* EXERCISE GOAL:
Could the records below be restated word for word, without a single picture?

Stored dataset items
____________

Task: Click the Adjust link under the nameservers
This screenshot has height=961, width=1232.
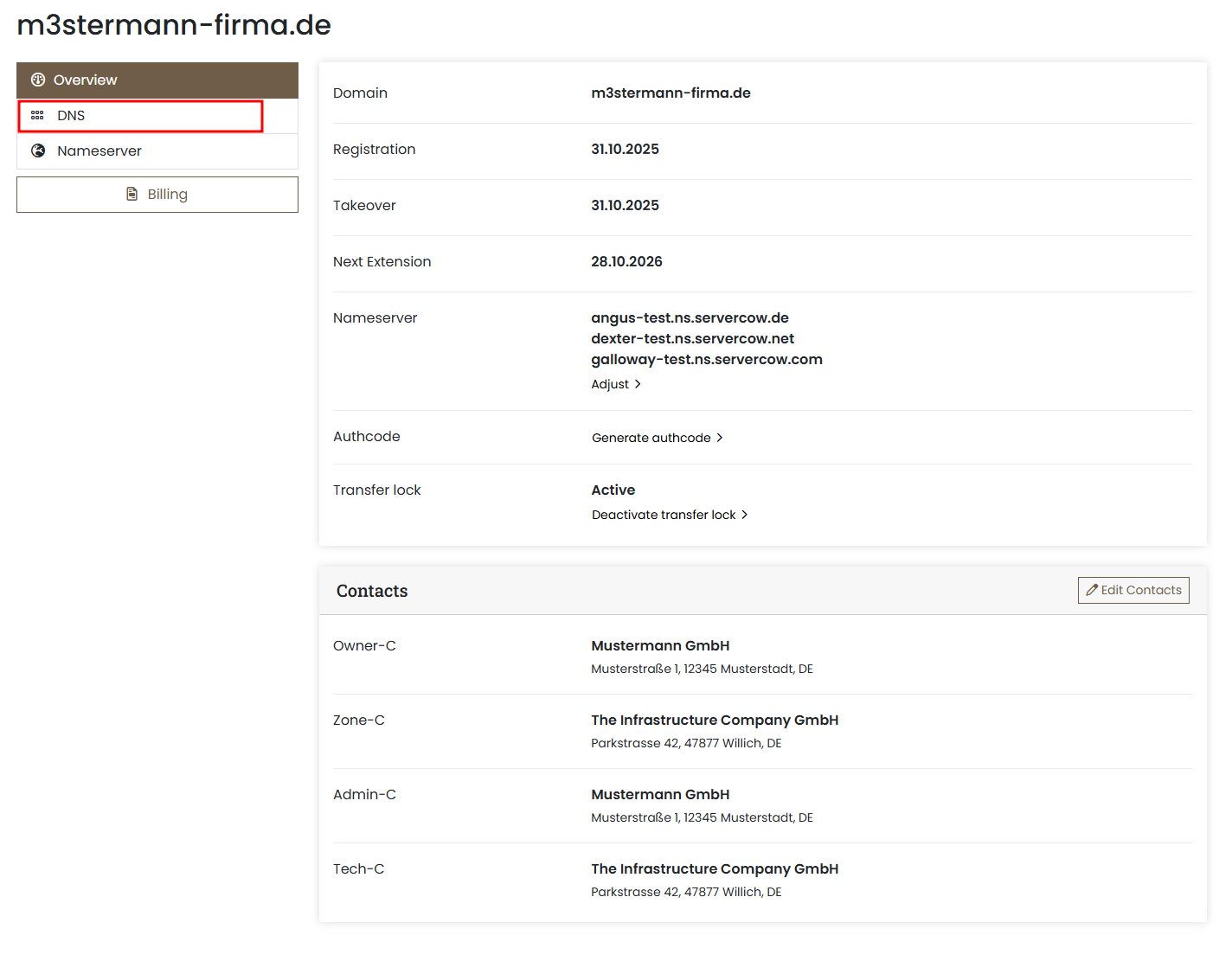Action: [x=610, y=384]
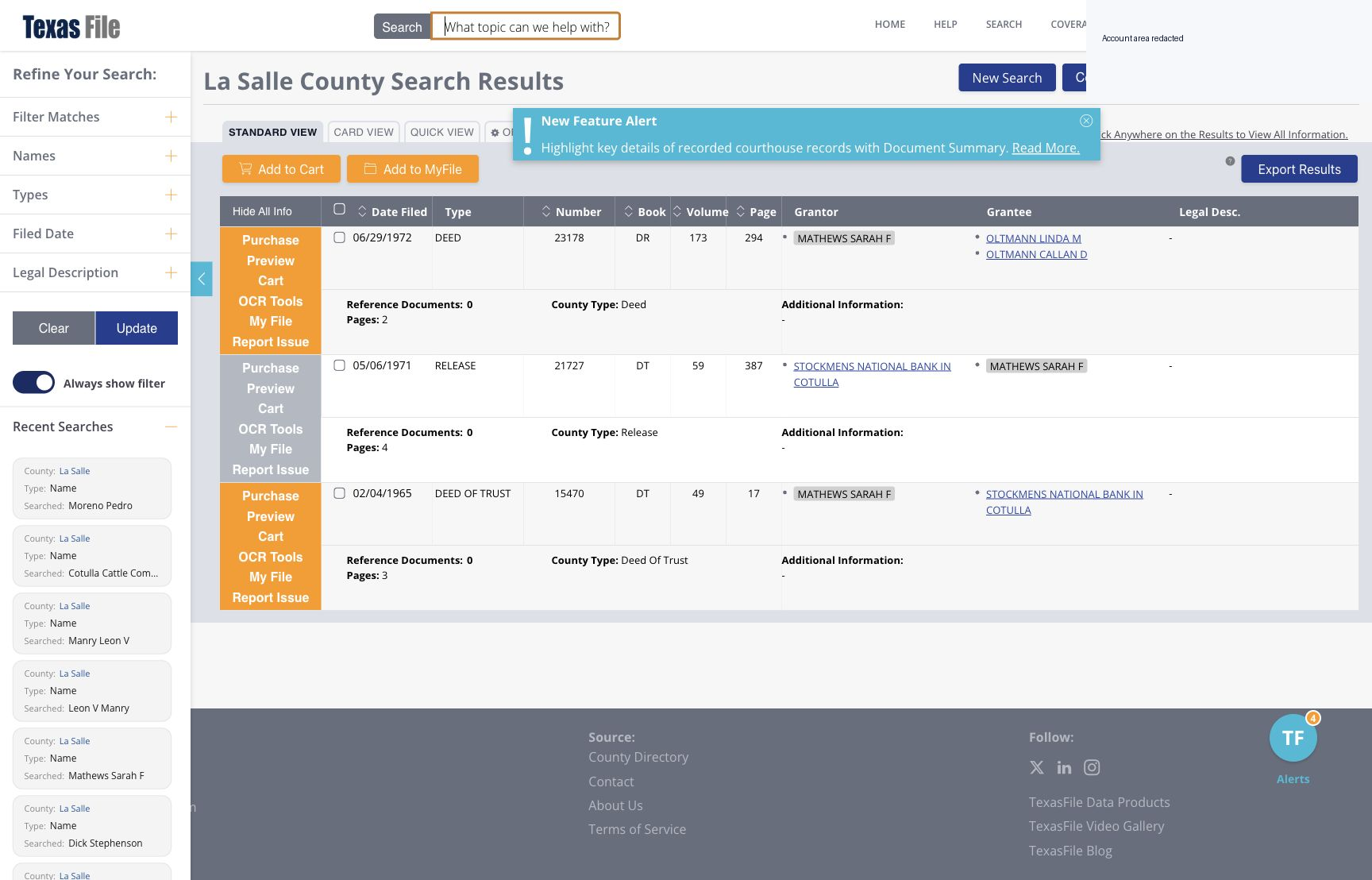Click the Export Results button

click(x=1299, y=169)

____________

* TASK RESULT:
Task: Click the Adjust link under the nameservers
This screenshot has height=961, width=1232.
Action: [x=610, y=384]
Click the Export Results button

click(x=1299, y=169)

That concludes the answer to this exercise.